C. Structural similarities
Certainly, pathological brain lesions observed in man are not yet as numerous as the experimental lesions carried out in cats and only a very superficial analogy may be obtained.
Nevertheless, the patterns of sleep observed in both decorticate cats and humans are very similar, and the almost total disappearance of the phase of sleep with REM and decrease of muscle tone in humans with pontile lesions is analogous with the results obtained after coagulation of the pons in the cat.
D. Other functional aspects
In cats, the coagulation of the nucleus reticularis pontis caudalis suppresses RPS and produces the periodical appearance of some "hallucinatory behavior" after 3 or 4 days.
In man, sleep deprivation also produces periodic visual hallucinations and tactual misperceptions after the same period of time (Katz and Laudis 1935; Bliss et al. 1959; Brauchi and West 1959). The experiment of "dream deprivation" during two nights made by Dement (1960) may not have been long enough to induce such hallucinations.
It is certainly impossible to compare the subjective experiences of cats and humans. Nevertheless, it must be remembered that many psychoses are preceded by some insomnia. It is possible that dysfunction of the phase of sleep with REM could be responsible for the appearance of some psychotic states.

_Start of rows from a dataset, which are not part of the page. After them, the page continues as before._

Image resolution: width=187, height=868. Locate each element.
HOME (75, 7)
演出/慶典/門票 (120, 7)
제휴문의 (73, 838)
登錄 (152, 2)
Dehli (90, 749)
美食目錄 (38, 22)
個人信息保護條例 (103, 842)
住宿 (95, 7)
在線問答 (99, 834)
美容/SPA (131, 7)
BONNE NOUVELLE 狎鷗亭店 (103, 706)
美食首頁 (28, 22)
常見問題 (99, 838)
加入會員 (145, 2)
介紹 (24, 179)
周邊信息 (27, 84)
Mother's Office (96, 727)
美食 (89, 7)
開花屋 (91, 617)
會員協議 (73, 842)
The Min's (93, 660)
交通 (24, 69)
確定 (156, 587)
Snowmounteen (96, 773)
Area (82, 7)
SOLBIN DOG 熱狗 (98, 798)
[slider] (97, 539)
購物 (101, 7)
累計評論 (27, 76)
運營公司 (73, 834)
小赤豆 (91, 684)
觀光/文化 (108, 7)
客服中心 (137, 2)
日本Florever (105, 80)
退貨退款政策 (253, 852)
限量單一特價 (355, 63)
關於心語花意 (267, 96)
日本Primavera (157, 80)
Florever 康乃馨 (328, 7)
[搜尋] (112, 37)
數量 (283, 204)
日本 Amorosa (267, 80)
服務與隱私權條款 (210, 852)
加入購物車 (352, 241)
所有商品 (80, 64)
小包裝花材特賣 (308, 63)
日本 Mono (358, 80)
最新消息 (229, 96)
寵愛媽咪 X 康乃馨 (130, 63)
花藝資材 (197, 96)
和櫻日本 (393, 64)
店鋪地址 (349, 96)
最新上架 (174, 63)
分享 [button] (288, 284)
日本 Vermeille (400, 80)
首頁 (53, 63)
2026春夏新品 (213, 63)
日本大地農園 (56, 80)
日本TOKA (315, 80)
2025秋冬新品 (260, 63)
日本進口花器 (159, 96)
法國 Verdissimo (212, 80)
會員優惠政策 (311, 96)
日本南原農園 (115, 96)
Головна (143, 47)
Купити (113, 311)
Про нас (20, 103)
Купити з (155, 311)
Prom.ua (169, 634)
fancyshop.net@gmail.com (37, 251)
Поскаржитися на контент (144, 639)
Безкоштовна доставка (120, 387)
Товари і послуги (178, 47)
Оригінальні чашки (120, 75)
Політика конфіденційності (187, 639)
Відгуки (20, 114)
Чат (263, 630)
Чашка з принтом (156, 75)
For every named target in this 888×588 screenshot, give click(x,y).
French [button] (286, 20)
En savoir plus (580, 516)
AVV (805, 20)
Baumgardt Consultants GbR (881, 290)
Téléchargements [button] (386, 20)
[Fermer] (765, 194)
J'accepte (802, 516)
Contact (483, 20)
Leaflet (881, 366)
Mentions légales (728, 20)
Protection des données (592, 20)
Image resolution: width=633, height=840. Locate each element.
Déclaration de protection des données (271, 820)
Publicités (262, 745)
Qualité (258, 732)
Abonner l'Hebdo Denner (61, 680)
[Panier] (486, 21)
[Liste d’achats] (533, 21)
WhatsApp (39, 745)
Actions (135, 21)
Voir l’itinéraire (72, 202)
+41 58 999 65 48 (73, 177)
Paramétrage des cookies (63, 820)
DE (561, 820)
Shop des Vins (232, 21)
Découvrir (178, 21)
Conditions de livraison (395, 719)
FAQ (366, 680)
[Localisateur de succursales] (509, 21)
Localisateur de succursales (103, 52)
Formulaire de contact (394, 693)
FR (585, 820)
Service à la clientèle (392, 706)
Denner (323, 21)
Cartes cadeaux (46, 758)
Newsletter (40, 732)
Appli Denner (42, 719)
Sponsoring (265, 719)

Thus, this short review of the differences and of the similarities between the RPS in the cat and the sleep period with REM in man permit the conclusion that it is very likely that dreaming occurs during a stage of sleep analogous to the RPS (it is, of course, impossible to state that the cat dreams during the RPS).
Dream activity would thus appear to be the subjective result of the cerebral mechanisms occurring during RPS. It is a periodic phenomenon elosely related with the decrease of muscular tone and the alteration of vegetative functions (which are not however related to it in a reciprocal fashion since they appear in decorticate subjects). Dreaming would thus depend upon the periodic coming into play, during sleep, of a neuronal pool situated in the reticular formation of the pons, related rostrally with the limbic system by ascending pathways different from those of the reticular activating system.
A more detailed analysis of the mechanisms and of the functions of dreaming is difficult and more experiments are needed in order to shed more light upon the mysterious activity occurring in the brain during dreams. Many problems are still not solved:
Why is the RPS, contemporaneous with an increase of the unit activity at the cortical and reticular levels (Evarts 1961; Huttenlocher 1961), always associated with a total decrease of the muscular activity? What is the function of this cerebral dream activity associated with muscular sleep which periodically interrupts the slow wave stages of sleep? On the other hand, this last stage does not seem to be associated with any subjective activity but is associated with some muscular activity.
The mechanisms of REM observed in the human during RPS, and which seem to be closely related to the visual scenery of dreams (Dement 1955) are also difficult to explain. Indeed, such eye movements are observed in a baby, in a blind child, in adult patients apparently unconscious for many years and in decorticate cats. The memory processes which are related with these scanning movements must be necessarily located in limbic or brain stem areas.
Dreaming, which periodically occurs during a quarter of our night's sleep, has for centuries aroused curiosity, religious or metaphysical speculations, and sometimes fear. For the neurophysiologist the key to understanding dreams has not yet been found and the functions of dreaming are still mysterious. However, as irrational as the contents of our dreams may be, their visual contents are integrated into the unity of our organism, since they are dependent, as are other vegetative and homeostatic mechanisms, on neurons located in the pons.